» **Excerpt**
SS: "That is my experience as well and I think it's very wise you're giving calcium before you start pacing. By far, more common than intrinsic causes of bradycardia and heart block is hyperkalemia — so common — and so frequently overlooked. It's a great imitator, I think. There are so many ways the ECG can manifest with severe hyperkalemia — life-threatening hyperkalemia. Again, the treatment is benign, and cheap! So how many life-threatening diseases can you treat benignly and cheaply?"

I would like to thank our anonymous contributor for sharing this important case.


  • Troy says:

    Great Conclusion!

    Only thing I have to say is as far as the manual BP go back to the very very basics. I teach my EMTs that if you cannot hear a BP pulse obliterate so at the very least you can have a systolic. 70/P is better than nothing!

  • i am not a fan or automatic blood pressure.

  • VinceD says:

    Tom, you're spot on about the misuse of the phrase "treat the patient not the monitor." Most people use it as an excuse to ignore the very useful information the monitor provides because they do not understand how to effectively filter out the junk. Machines are designed to take a certain input and provide a predictable, reproducable output. If you give it an inappropriate input, it will provide a poor output. It is so important for us to actually recognize how the tools we use function so that when they do fail, they will do so in a predictable fashion, allowing us to make use of their beneficial aspects while minimizing their shortcomings.

» **Goal of the exercise**
From the hyperkalemia case discussion above, copy the stretch from "Only thing I" through "automatic blood pressure." word for word.

» **Extracted entries**
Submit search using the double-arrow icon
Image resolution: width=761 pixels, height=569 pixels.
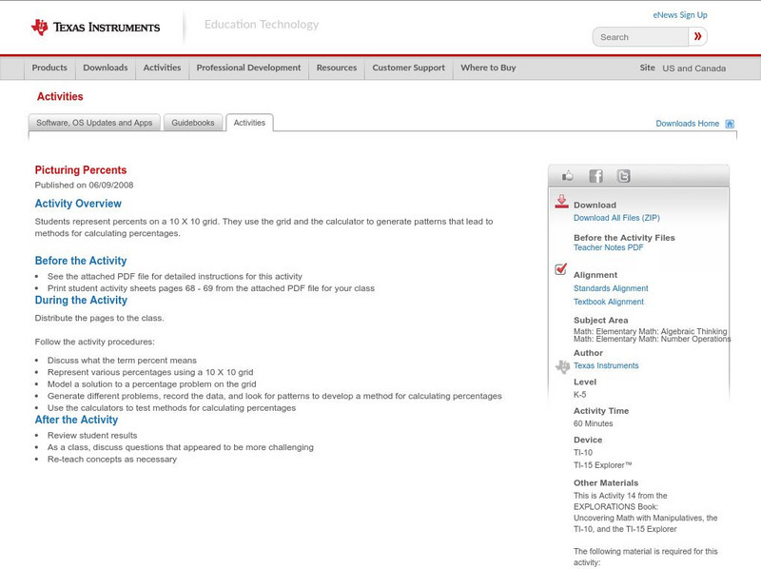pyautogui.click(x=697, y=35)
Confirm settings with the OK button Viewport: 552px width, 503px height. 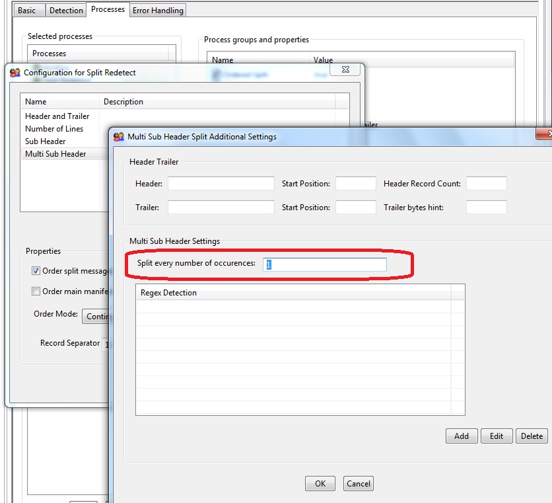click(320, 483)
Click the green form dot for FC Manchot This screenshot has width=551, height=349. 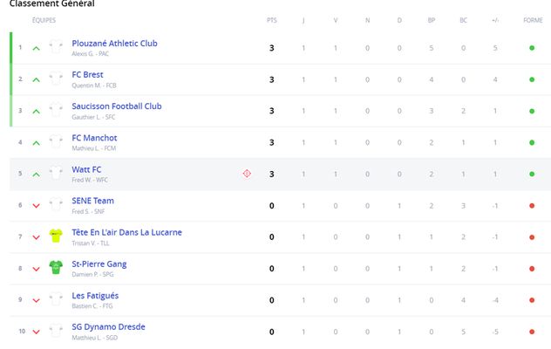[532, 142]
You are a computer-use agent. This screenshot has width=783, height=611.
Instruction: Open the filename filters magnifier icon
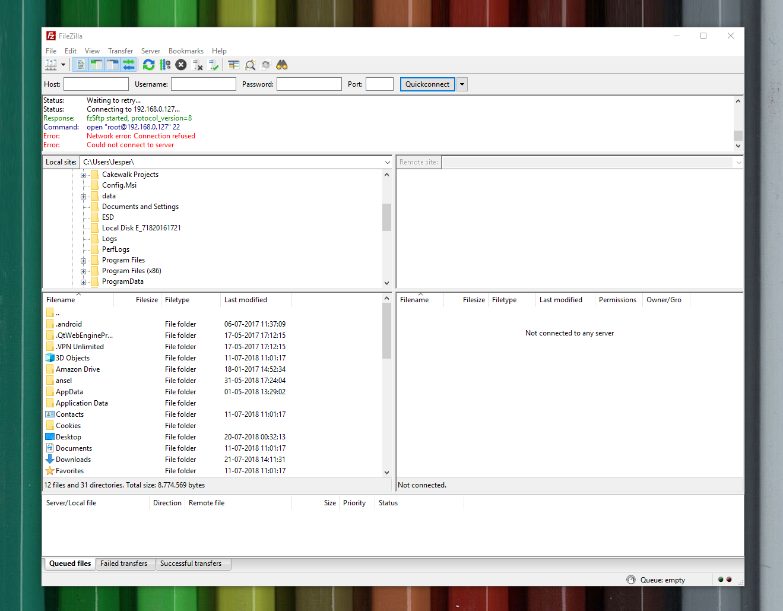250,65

» **Exercise response**
Only thing I have to say is as far as the manual BP go back to the very very basics. I teach my EMTs that if you cannot hear a BP pulse obliterate so at the very least you can have a systolic. 70/P is better than nothing!

  • i am not a fan or automatic blood pressure.